First piece of advice from very first rheumatologist I saw regarding having AS. Sitting is hard enough on the spine for people who aren't inflicted with spinal arthritis. It is brutal on those of us with AS. There is a tendency to stoop forward to relieve the pain - which can lead to a permanently hunched posture if your spine fuses in that pose. That is the challenge of AS.

Unlike other forms of arthritis, the inflammation of AS causes the tendons and ligaments that hold your spinal structure together to turn into bone and fuse your vertebra together. Once that happens you lose mobility and your spine is at a greater risk of fracture. I have a spot or two in my spine where this is happening. The good news is once the fusion happens the pain is gone. The bad news is once the fusion happens there is no unfusing and your mobility is gone forever.

Fortunately, for me at least, AS responds very well to exercise and I have to make that commitment to keep moving. Move it or lose it. The reality is tendons and cartilage do not have a blood supply so the only way to get nutrients in and waste products out is movement - forcing the issue as it were. The real challenge is moving when you are in pain. AS causes pain. Exercise can cause pain. There is pain. Rock, me, hard place.

And with the antidepressant I am on because of being in chronic pain for over 15 years I can't take anti-inflammatory medication without risking a bleeding ulcer. And seeing as I can't give blood or get blood - more on this in another post - I can't risk losing any of my hemoglobin. Acetaminophen helps, but it has its risks, too and it doesn't do much when there is a full-scale flare up like last week.

I wrote a mid-term exam lying on the classroom floor.

The downside to being a university student is sitting in lectures. Not the lecture part, for the most part they are interesting and stimulating. It's the sitting part. No such thing as ergonomic seating arrangements at my university. By about mid-October my AS is in full rebellion mode at having to deal with hours upon hours in a chair. Mid-October is also mid-term exam time.

I wrote my second mid-term exam sitting on the classroom floor.

I normally write my exams at the disability services centre - the ladies there rock and are incredibly supportive. However the reality of having a disability - invisible or otherwise - is the first time my profs see me is at the start of the semester when I appear at their offices with accommodation letters to be signed for the DSC. The second time they see me is when I appear at their offices with letters of accommodation to write exams in the DSC - I am allowed extra time and the use of a computer for essay based exams. The computer use is a great help but no amount of extra time will compensate for pain.

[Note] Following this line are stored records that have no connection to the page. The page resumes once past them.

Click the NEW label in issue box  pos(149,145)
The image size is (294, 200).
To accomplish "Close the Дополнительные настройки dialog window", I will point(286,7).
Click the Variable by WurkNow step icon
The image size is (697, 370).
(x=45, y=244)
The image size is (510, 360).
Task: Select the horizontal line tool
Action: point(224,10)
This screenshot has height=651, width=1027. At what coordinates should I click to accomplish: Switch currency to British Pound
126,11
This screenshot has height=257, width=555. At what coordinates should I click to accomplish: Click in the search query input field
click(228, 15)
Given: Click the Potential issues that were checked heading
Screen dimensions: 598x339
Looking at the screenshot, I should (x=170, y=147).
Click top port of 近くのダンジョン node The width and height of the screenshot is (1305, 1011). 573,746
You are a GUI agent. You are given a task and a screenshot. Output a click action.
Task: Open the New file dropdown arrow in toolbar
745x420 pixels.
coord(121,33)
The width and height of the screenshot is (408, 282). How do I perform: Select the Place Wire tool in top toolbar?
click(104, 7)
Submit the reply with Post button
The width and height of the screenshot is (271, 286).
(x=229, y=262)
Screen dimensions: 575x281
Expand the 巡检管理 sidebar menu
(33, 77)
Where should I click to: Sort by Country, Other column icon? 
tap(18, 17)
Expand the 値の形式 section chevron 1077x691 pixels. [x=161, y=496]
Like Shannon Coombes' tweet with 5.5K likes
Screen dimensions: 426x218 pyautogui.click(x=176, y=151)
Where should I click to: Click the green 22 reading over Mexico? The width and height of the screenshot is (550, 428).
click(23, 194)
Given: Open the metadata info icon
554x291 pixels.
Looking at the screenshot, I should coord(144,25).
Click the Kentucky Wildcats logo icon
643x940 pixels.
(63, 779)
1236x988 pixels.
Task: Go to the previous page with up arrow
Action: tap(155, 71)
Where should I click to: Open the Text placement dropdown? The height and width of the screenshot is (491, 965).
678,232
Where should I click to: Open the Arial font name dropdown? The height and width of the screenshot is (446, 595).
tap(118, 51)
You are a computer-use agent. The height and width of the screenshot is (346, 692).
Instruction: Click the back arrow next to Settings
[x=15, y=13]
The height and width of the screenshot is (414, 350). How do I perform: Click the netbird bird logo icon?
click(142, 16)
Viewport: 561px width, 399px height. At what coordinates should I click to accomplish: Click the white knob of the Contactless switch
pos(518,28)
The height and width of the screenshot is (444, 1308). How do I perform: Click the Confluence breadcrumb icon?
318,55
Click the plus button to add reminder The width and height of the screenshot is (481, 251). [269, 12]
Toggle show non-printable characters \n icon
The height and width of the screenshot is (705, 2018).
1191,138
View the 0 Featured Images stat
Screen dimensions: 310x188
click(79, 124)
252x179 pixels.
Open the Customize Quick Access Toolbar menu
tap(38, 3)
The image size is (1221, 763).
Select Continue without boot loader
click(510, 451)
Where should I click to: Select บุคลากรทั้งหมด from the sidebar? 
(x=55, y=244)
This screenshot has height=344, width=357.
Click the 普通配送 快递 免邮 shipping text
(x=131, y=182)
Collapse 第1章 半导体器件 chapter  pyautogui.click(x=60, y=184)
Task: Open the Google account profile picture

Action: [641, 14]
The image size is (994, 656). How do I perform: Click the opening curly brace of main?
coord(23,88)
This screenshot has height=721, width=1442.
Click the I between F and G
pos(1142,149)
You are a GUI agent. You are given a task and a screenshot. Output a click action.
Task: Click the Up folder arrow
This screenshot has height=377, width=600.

This means I am absent from the class during exam time. During the earlier years of classes this is not an issue, there are a lot of students doing similar courses for different programs. However you reach 4th year classes and there are fewer students so it's obvious when someone isn't there. And I always get a bit of 'tude about getting extra time for exams.

So this year I'm taking a different tack for at least a few of my exams and lectures. If I am in pain, rather than suffering silently I will make my situation accommodate me. I'll sit on the floor if I have to. I'll lay on the floor if I have to. I want my cohorts to see what life with an invisible disability looks like. I don't want pity, I want understanding.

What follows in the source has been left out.